Groups question practicality of EPA proposed methane controls
Oil and gas trade groups urged the Environmental Protection Agency (EPA) to take several steps toward cost-effectiveness, technical feasibility, and flexibility as proposed regulations are shaped up to apply to methane and related emissions from production, transmission, and storage sites for crude oil and natural gas.
The groups filed their detailed comments Feb. 13 in response to a supplemental proposal on methane controls that was unveiled in November (OGJ Online, Nov. 11, 2022). The emphasis of industry comments was on practicality, but they also cautioned the federal agency on the questionable legitimacy of some elements of the proposal, including an idea of using third parties for emission data collection to identify “super-emitters.”
The November proposal was supplemental to an EPA proposal in 2021 to reduce emissions from existing as well as new sources in the oil and gas upstream sector. EPA has indicated it will issue the final rule this year.
The American Petroleum Institute (API) and the Independent Petroleum Association of America (IPAA) thanked EPA for taking some steps toward flexibility and cost-effectiveness in its supplemental proposed rule but argued there was much more to be done.
“The consequences of this proposal on America’s roughly one million existing oil and natural gas wells will be enormous, putting approximately 10% of American oil and natural gas production at risk,” IPAA warned.
One industry concern is timing. EPA said Nov. 15, 2021, the date of the proposed rule that year, can service as the applicability date for standards focused on new, reconstructed, and modified sources. That is too soon, API said.
Oil and gas companies are experiencing notable supply-chain delays, API said. “Control devices are currently experiencing delays of 3 to 4 months, while flow monitors are on backorder for a minimum of 6 to 8 months from suppliers,” the association said, and air compressors and other instrument air systems “are nearly 1 year on backorder.”
How to monitor
EPA proposed allowing inspections by audio, visual, and olfactory (AVO) senses for sites with a single wellhead and no processing equipment or other complications. But for multi-wellhead sites, the agency proposed more advanced monitoring, which can mean costly optical gas imaging, notably the use of infrared cameras.
API argued that AVO inspections should be allowed at multi-wellhead sites as well, so long as the sites only have wellheads and not the complications of various other types of equipment that might leak, such as several storage tanks or gas-driven pneumatic controllers.
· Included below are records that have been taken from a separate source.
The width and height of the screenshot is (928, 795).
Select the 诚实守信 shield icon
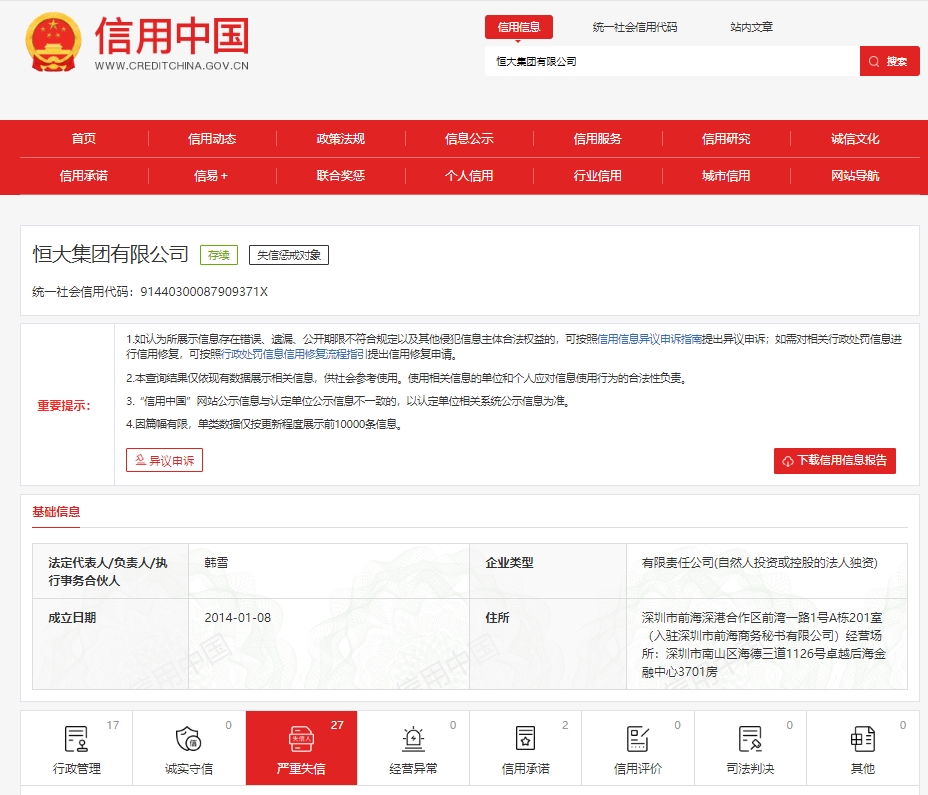pos(188,740)
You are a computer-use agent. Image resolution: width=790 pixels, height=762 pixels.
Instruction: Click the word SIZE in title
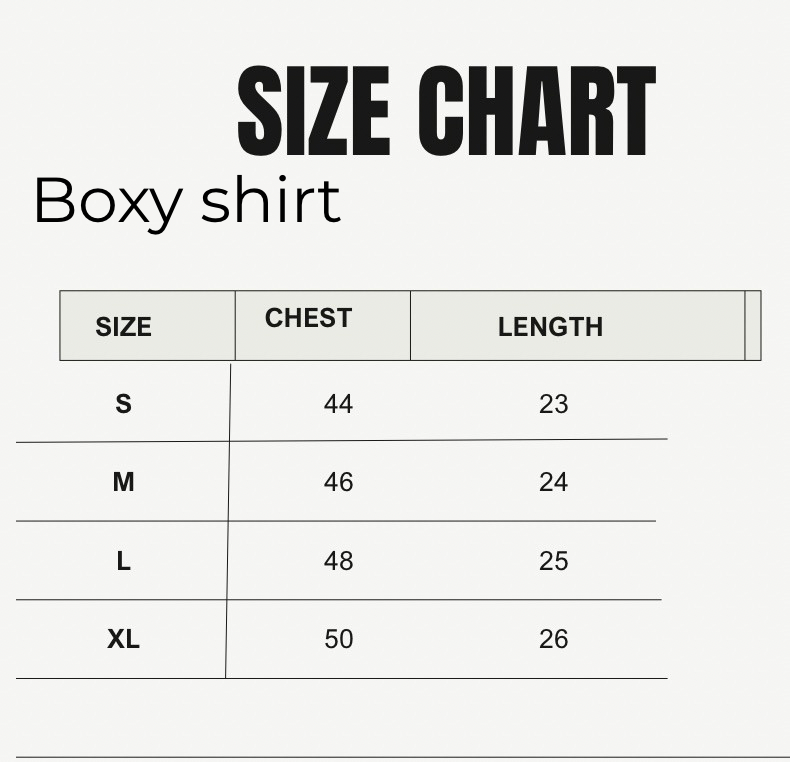click(313, 111)
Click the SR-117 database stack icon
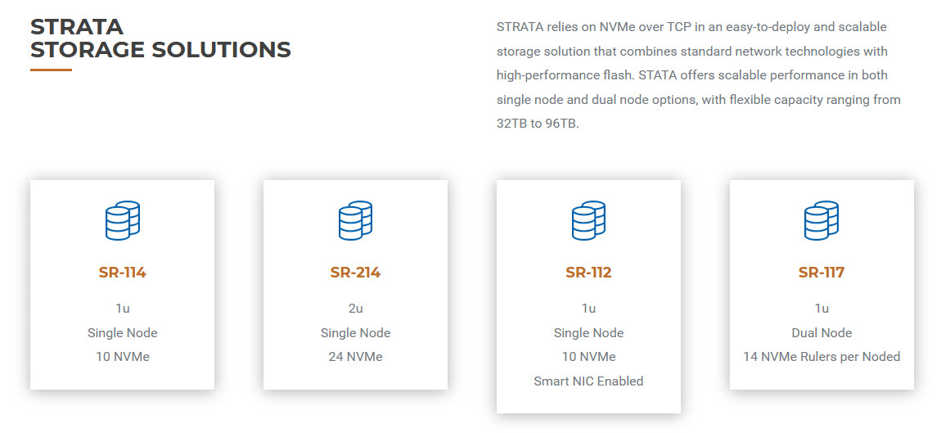950x433 pixels. (821, 220)
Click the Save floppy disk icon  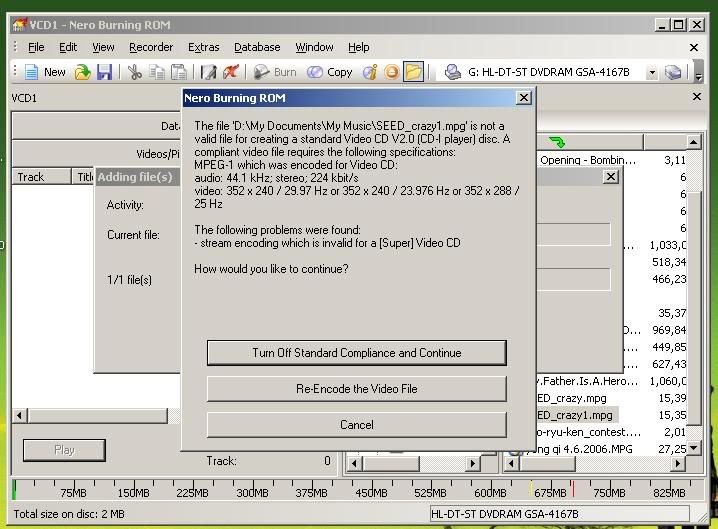tap(104, 72)
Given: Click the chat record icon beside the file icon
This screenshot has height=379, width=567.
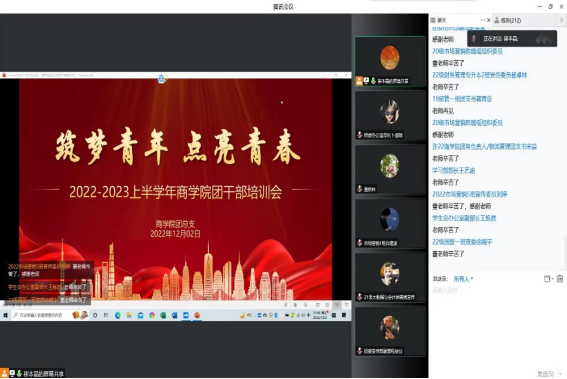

IPAA said EPA should create an intermediate size category for what is “historically considered to be a ‘low production well,’ to utilize industry practices to identify leaks at substantially less cost than EPA’s proposed framework. EPA’s proposal places an economic burden on owners/operators of low production wells that is not justified.”
The agency’s emphasis on requiring zero-emitting controls for pneumatic devices is misguided, IPAA added. “Pneumatic controllers and pumps are not the problem EPA portrays them to be,” the association said, urging that the agency consider alternatives.
API also argued that EPA should not impose more stringent obligations—in terms of monitoring frequency—on alternative technologies than on a proposed “best system of emission reduction.”
Idled wells, closed wells
EPA’s proposed requirement for a well closure plan within 30 days of “cessation” of production “perhaps denotes a lack of understanding of the industry,” IPAA said.
When a company idles a well for 30 days or more, it “does not mean it intends to plug/abandon the well. Wells are often temporarily shut in for mechanical considerations, wellbore issues, reworking or repair of surface facilities or government orders/enforcement,” IPAA said. At a minimum, the term “cessation” is ambiguous, the association said.
IPAA also said, “EPA provides no justification or rationalization for requiring a description of the steps to close all wells at the well site when it is not uncommon for simply one well to be identified as uneconomical and thus slated for plugging while remaining wells remain in service.”
Idle or abandoned wells might have emissions, justifying some monitoring, but EPA has provided no analysis to justify costly optical gas imaging for idle or abandoned wells, IPAA said.
So-called super-emitters
EPA proposed a Super-Emitter Response Program with a controversial idea, the use of third parties—possibly including activist groups—for data gathering. The validity and use of the emission data worried the oil and gas associations.
“We recommend that EPA specify revocation of certification upon a third party’s third submission of verifiably false data, or upon trespass or otherwise unlawful behavior, or unauthorized distribution of publication of data,” API said.
“EPA needs to unequivocally state that the information/data submitted by third parties will not be the basis for enforcement action by state and federal regulators,” IPAA said.
“EPA’s proposal to almost immediately post ‘data’ associated with alleged super-emitter events on a publicly available website without any validation by EPA is unwarranted and reckless—subjecting owners/operators to conviction by the court of public opinion before any effort is made by regulators to determine the validity of the data submitted,” IPAA said.